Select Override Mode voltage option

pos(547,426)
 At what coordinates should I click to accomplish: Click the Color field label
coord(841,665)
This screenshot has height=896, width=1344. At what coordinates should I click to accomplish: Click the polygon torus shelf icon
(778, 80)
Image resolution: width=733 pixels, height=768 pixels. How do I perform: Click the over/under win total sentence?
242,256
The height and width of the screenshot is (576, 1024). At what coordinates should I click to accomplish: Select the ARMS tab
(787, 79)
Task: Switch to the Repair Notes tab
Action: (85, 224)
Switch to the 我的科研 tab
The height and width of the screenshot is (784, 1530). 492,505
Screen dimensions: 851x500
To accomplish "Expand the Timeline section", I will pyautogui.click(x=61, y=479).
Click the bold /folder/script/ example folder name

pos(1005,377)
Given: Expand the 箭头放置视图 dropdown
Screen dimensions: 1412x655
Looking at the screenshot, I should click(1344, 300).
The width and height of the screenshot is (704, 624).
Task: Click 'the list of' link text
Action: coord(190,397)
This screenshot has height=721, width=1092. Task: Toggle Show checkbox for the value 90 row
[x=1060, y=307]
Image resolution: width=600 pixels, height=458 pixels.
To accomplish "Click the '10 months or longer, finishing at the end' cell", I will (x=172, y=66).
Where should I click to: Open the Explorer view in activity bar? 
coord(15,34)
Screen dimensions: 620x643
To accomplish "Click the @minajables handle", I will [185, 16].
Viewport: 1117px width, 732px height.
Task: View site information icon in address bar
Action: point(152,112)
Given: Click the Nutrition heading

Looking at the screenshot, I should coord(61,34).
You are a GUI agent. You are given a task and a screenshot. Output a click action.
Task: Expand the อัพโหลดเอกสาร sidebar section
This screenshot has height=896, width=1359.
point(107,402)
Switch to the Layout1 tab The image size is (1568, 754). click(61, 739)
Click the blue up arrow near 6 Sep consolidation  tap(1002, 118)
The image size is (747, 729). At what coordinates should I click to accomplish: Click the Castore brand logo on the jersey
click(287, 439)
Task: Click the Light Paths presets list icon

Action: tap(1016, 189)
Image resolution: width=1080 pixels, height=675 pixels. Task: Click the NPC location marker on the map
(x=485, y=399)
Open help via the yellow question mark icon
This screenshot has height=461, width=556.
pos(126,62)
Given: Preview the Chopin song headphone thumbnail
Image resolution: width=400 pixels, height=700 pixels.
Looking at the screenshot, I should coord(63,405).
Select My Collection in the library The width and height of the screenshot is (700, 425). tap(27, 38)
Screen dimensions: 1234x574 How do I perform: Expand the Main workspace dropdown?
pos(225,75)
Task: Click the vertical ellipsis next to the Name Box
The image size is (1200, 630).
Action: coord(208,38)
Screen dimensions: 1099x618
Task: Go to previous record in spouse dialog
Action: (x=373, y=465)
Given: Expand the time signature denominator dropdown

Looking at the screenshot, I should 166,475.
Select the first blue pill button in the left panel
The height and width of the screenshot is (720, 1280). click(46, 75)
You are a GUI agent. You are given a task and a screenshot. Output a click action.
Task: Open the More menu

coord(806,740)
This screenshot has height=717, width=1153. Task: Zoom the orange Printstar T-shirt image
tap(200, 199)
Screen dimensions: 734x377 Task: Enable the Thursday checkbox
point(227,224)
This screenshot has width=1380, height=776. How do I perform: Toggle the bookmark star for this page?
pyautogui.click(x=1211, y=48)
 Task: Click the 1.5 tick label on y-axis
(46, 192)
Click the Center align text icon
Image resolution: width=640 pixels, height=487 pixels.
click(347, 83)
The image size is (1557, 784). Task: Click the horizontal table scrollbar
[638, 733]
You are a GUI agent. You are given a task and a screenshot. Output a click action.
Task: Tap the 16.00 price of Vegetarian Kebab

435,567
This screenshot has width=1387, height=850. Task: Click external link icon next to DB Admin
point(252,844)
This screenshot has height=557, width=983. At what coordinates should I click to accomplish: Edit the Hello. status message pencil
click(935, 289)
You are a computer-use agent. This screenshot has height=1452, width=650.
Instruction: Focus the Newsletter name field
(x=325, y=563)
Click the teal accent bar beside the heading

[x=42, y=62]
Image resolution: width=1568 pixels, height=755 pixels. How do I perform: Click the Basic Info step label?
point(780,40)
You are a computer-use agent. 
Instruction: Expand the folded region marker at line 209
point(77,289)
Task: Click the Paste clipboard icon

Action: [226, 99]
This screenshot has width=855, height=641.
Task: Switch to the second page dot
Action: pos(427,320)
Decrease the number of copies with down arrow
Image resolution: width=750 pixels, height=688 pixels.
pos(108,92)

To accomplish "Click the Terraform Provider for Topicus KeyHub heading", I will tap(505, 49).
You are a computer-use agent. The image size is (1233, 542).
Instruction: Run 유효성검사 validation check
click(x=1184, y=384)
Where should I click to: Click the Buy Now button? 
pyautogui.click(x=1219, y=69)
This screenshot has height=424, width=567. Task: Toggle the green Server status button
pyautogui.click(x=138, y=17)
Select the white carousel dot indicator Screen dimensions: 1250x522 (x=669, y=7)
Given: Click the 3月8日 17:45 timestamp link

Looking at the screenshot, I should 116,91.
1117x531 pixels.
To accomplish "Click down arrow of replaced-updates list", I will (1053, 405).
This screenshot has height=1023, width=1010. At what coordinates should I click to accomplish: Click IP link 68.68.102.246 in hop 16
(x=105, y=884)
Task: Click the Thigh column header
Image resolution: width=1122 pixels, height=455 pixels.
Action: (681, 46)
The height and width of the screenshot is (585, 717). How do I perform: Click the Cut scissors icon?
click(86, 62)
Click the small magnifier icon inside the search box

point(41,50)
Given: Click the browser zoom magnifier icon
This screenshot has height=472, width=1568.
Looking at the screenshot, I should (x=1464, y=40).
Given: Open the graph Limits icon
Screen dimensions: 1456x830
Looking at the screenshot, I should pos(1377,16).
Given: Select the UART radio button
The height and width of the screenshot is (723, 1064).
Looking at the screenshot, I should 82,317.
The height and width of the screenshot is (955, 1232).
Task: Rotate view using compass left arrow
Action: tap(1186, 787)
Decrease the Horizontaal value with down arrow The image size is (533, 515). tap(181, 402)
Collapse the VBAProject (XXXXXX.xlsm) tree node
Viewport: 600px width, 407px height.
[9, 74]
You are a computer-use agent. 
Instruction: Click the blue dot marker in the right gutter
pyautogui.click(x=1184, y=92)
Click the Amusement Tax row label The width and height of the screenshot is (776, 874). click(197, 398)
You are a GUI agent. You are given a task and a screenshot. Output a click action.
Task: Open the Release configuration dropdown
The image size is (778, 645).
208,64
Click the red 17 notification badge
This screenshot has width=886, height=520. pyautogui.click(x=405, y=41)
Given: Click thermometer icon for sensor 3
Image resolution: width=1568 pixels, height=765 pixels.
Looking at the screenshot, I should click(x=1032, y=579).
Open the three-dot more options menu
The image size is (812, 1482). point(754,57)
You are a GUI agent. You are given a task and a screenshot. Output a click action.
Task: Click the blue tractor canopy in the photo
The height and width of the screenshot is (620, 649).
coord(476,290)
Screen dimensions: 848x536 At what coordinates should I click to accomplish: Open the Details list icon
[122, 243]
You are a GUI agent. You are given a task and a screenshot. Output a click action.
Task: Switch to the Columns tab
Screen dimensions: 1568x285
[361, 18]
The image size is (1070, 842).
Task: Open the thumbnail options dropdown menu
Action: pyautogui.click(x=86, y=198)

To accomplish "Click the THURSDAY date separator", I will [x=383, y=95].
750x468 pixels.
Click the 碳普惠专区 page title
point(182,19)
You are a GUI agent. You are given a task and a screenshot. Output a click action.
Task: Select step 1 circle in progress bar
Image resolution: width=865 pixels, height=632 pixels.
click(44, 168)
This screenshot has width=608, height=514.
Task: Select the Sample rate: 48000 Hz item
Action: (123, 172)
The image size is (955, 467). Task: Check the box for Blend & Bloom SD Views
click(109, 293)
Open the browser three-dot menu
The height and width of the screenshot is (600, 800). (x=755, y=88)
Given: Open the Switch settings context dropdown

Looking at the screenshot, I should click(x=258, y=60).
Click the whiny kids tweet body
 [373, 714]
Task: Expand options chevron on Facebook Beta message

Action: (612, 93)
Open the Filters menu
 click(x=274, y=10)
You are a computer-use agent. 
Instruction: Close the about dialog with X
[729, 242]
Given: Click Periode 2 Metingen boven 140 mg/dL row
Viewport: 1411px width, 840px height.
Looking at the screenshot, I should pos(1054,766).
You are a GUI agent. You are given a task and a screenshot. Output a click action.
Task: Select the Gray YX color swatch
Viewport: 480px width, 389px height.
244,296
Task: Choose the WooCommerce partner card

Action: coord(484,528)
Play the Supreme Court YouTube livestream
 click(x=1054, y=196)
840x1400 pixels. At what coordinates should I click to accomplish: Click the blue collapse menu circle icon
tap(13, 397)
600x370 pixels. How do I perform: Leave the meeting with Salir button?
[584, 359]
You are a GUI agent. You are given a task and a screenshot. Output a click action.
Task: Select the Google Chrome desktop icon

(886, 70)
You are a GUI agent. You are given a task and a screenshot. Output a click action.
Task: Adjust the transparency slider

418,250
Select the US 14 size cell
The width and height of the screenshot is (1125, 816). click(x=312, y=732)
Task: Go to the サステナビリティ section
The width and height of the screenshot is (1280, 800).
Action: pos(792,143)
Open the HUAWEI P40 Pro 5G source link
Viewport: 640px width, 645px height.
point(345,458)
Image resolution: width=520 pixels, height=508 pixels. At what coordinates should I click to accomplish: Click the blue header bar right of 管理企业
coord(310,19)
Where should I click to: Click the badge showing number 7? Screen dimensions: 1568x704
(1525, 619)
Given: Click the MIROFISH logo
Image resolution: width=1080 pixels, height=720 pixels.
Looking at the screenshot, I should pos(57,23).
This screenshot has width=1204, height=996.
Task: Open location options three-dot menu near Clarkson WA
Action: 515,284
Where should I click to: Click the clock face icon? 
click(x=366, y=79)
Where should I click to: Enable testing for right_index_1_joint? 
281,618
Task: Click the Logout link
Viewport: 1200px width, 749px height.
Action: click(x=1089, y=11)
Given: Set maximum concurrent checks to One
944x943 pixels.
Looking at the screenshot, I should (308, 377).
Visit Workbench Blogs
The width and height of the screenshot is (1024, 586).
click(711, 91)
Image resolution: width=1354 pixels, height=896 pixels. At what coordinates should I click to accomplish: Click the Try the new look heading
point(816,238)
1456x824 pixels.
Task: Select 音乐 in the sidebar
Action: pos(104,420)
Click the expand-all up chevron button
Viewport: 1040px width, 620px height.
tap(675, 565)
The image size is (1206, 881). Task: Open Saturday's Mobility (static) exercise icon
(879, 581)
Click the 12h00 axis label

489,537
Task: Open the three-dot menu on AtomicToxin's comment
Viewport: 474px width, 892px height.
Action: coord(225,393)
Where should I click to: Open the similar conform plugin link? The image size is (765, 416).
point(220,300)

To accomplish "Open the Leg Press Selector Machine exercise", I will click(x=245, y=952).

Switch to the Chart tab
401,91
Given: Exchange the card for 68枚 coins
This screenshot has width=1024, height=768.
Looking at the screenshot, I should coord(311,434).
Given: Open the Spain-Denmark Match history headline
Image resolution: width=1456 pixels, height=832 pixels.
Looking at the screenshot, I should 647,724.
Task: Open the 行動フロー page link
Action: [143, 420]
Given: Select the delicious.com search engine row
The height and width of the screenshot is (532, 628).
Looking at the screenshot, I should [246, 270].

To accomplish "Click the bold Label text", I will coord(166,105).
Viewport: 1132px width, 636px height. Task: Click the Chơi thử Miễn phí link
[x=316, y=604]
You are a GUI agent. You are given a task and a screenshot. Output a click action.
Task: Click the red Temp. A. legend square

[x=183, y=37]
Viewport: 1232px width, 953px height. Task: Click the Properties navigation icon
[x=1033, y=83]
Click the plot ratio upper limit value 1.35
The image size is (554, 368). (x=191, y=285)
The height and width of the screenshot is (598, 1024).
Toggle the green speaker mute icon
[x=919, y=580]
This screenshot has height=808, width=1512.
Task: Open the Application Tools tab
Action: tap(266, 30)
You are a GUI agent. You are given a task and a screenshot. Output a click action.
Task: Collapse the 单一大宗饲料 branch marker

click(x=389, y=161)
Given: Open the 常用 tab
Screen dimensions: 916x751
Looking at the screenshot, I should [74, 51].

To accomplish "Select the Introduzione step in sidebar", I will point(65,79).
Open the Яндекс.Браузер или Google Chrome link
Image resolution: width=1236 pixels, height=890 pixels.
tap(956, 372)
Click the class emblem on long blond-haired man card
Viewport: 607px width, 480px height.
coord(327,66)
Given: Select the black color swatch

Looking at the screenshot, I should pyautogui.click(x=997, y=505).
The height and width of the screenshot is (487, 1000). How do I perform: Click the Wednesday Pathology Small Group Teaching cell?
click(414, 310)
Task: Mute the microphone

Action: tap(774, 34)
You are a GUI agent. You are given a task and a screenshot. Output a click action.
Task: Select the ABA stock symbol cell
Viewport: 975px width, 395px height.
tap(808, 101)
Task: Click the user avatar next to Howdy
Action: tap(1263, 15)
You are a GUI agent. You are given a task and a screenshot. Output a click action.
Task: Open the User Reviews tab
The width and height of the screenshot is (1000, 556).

◆ EXERCISE
Copy every line in the entries above that has the string "section" in it.

◆ SOLUTION
To accomplish "Expand the Timeline section", I will pyautogui.click(x=61, y=479).
Task: Expand the อัพโหลดเอกสาร sidebar section
Task: Go to the サステナビリティ section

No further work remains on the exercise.